§ RECORDS PROVIDED
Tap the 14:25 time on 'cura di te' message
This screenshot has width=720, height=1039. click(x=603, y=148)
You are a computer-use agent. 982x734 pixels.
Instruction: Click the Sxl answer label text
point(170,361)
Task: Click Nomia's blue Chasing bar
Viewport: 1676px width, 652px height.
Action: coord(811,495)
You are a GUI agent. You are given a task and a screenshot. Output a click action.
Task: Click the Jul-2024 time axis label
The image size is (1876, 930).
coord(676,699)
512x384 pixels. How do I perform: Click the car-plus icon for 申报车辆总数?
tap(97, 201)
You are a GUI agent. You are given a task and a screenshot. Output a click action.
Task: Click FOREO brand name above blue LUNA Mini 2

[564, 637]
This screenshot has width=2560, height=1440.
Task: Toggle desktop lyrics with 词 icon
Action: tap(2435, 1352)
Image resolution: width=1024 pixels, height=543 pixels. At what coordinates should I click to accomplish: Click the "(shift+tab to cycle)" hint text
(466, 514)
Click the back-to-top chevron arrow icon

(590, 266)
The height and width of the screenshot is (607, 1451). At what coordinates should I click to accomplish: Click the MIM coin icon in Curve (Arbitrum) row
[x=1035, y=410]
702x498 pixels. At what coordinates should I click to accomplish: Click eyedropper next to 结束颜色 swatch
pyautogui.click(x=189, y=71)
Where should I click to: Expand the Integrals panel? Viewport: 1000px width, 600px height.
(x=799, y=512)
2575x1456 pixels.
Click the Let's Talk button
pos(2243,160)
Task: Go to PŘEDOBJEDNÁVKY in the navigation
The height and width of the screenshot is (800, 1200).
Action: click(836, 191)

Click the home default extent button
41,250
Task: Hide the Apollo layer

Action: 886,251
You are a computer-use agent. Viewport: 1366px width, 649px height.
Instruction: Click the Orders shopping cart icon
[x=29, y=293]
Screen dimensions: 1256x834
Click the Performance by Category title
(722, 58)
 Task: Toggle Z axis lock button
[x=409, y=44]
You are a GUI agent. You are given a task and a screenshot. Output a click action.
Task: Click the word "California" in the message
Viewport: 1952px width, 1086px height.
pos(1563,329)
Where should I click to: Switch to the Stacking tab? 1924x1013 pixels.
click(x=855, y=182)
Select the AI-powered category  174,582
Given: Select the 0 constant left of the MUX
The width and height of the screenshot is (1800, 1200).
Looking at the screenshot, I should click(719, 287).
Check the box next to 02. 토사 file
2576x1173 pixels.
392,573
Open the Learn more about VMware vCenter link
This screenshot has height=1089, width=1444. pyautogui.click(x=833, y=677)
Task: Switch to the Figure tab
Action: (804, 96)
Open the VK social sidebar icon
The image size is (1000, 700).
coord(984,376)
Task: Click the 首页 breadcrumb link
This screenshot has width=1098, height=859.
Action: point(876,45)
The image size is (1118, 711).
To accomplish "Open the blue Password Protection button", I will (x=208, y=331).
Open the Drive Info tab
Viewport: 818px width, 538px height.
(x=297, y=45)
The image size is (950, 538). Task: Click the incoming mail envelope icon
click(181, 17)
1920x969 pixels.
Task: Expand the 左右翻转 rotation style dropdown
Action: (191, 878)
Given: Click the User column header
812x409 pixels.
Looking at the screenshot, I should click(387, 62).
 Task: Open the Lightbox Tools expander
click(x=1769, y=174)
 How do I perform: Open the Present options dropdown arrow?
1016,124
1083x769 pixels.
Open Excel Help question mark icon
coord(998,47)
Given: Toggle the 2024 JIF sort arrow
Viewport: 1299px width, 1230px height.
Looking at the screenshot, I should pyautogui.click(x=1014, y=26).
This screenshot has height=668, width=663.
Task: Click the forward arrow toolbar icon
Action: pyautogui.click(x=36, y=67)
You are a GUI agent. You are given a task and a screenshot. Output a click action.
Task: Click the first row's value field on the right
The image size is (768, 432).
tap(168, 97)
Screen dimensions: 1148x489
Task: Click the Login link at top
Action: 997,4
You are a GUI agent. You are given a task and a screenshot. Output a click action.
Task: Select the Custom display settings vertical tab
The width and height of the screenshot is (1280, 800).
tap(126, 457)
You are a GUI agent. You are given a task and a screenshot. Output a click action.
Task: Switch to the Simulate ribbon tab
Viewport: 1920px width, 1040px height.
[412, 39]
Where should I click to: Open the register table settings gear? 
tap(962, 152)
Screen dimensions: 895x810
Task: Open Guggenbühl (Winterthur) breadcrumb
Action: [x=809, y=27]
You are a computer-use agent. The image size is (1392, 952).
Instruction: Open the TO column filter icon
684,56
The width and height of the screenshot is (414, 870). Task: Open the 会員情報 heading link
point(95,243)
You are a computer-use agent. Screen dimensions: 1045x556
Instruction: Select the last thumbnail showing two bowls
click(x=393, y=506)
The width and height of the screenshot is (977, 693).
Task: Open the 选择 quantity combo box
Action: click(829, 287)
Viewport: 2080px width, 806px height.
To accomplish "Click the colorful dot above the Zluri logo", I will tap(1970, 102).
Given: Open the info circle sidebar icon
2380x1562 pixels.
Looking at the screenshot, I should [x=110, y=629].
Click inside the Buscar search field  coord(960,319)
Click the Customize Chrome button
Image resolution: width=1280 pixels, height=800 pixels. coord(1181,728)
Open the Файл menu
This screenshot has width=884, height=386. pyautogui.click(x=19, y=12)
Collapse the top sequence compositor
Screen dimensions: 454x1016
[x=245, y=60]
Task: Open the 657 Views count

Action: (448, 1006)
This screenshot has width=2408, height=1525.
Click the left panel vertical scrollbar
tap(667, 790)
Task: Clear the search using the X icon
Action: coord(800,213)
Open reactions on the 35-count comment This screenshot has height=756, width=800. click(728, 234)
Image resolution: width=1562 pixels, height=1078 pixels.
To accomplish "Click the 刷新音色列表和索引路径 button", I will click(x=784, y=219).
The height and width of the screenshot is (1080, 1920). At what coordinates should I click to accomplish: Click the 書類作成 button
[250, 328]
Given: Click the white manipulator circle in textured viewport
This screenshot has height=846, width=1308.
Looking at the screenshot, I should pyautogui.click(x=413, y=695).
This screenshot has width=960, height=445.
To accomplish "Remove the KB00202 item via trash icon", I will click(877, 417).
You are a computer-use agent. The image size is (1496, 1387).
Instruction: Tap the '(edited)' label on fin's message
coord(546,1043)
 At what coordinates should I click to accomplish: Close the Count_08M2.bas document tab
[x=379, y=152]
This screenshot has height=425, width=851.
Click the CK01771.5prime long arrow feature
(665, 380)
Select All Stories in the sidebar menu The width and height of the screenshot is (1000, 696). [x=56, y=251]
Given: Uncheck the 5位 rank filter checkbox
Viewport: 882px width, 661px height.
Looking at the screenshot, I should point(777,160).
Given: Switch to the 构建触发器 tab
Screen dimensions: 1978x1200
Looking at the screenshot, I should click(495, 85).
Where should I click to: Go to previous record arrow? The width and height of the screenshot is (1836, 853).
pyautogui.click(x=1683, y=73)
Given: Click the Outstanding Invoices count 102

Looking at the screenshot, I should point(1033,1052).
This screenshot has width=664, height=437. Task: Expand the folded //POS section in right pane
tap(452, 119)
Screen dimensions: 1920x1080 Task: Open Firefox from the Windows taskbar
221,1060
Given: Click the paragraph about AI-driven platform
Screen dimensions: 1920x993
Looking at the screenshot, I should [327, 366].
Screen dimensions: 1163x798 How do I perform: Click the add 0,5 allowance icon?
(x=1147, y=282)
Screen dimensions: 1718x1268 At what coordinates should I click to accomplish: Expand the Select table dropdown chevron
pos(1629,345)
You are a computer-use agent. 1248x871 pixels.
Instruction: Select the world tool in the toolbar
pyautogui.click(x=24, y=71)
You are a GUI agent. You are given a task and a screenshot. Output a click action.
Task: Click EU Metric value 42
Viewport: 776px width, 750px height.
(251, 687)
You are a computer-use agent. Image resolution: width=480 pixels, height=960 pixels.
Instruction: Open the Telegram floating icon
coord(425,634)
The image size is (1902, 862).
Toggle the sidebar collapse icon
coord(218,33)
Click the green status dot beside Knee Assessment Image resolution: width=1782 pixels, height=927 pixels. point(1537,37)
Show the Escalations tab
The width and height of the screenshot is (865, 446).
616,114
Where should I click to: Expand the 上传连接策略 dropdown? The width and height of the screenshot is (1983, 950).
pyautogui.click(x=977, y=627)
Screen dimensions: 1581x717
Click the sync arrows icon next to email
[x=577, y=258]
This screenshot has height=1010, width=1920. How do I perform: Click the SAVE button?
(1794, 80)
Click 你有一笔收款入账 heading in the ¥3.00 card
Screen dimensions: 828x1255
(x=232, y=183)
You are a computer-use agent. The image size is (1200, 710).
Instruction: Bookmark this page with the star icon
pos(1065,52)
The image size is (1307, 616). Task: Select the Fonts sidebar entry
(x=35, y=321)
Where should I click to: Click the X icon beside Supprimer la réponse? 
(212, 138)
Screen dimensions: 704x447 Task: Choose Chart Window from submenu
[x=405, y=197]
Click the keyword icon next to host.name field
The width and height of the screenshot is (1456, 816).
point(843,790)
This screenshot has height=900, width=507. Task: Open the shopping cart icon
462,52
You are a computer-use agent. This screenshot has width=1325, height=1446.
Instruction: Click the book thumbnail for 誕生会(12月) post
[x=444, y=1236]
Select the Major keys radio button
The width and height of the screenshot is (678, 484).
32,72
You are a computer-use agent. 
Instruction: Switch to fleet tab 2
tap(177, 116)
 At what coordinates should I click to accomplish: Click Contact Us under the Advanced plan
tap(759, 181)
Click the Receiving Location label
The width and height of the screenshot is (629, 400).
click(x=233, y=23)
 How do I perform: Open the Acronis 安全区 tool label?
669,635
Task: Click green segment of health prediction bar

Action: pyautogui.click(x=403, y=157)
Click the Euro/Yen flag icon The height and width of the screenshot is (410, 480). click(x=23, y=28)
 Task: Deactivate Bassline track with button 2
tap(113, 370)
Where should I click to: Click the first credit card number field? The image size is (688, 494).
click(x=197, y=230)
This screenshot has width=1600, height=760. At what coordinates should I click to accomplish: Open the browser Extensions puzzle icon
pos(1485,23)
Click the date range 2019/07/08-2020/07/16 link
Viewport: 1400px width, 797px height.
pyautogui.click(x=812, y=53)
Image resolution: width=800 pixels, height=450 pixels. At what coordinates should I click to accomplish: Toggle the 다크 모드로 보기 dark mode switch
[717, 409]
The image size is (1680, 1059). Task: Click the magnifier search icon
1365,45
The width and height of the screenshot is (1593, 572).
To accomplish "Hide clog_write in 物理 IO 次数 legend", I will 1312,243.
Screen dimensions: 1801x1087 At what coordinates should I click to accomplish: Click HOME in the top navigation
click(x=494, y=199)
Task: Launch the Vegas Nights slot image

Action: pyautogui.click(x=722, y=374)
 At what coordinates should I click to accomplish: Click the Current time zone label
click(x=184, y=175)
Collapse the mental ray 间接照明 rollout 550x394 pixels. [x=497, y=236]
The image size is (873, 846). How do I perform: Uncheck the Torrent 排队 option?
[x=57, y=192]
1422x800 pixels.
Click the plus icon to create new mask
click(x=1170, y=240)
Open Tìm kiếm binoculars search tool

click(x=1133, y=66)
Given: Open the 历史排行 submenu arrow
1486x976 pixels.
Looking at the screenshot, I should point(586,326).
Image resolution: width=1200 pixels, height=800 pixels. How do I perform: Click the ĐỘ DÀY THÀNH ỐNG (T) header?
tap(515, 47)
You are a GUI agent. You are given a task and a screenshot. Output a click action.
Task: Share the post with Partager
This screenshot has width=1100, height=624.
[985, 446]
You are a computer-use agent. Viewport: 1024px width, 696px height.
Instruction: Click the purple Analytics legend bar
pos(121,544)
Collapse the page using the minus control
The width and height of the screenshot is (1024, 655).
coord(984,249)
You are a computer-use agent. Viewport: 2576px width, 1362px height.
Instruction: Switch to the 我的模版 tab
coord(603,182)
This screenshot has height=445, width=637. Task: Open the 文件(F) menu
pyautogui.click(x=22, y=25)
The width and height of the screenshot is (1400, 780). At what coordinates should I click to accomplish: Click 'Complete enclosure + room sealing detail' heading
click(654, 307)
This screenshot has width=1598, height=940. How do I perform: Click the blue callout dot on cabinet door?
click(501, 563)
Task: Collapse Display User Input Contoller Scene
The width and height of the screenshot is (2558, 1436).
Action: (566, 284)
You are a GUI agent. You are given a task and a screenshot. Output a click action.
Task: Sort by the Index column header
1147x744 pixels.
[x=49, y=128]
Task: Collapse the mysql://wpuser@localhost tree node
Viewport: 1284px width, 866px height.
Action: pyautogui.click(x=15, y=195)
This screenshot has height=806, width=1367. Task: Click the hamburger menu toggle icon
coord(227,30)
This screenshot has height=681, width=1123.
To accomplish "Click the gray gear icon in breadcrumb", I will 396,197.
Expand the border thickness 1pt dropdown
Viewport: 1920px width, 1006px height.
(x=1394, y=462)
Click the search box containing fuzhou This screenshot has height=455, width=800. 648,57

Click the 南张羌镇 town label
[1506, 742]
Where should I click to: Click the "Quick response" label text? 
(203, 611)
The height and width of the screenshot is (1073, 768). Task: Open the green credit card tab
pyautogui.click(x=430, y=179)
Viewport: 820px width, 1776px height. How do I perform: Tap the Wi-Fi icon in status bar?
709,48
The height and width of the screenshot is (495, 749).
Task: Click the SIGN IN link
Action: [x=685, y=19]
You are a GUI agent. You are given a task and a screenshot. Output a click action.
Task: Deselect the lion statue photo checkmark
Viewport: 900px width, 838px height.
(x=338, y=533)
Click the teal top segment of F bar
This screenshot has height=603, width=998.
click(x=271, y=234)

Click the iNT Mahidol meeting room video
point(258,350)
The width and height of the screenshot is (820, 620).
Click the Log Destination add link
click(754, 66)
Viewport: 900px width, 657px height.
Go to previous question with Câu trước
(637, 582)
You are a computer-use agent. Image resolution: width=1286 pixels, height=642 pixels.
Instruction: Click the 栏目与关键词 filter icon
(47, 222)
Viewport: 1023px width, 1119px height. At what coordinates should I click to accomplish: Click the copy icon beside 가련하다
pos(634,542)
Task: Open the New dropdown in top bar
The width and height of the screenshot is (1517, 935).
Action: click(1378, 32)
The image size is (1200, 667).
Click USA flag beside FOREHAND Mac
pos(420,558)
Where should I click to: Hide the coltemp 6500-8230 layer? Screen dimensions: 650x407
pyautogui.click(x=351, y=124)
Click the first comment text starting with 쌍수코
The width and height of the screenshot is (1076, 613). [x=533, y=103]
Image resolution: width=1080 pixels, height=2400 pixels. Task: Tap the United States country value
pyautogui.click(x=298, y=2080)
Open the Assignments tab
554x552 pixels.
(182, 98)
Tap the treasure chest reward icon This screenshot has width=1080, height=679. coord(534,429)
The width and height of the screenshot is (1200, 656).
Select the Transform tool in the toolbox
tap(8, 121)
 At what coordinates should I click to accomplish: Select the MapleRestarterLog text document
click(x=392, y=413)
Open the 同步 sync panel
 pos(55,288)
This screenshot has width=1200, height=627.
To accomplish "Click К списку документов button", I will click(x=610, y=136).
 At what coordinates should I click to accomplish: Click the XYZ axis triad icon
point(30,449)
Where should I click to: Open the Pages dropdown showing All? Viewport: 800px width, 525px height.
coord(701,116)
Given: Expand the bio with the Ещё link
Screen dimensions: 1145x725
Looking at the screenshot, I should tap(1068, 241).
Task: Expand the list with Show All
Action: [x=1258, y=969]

§ EXERCISE INSTRUCTIONS
Arrange the rows as a numbered list with blank lines omitted, beginning at the line that contains "Task: Deactivate Bassline" and stopping after the line that contains "I will 1312,243.".

§ REPLY
1.  Task: Deactivate Bassline track with button 2
2. tap(113, 370)
3. Where should I click to: Click the first credit card number field? The image size is (688, 494).
4. click(x=197, y=230)
5. This screenshot has width=1600, height=760. At what coordinates should I click to accomplish: Open the browser Extensions puzzle icon
6. pos(1485,23)
7. Click the date range 2019/07/08-2020/07/16 link
8. Viewport: 1400px width, 797px height.
9. pyautogui.click(x=812, y=53)
10. Image resolution: width=800 pixels, height=450 pixels. At what coordinates should I click to accomplish: Toggle the 다크 모드로 보기 dark mode switch
11. [717, 409]
12. The image size is (1680, 1059). Task: Click the magnifier search icon
13. 1365,45
14. The width and height of the screenshot is (1593, 572).
15. To accomplish "Hide clog_write in 物理 IO 次数 legend", I will 1312,243.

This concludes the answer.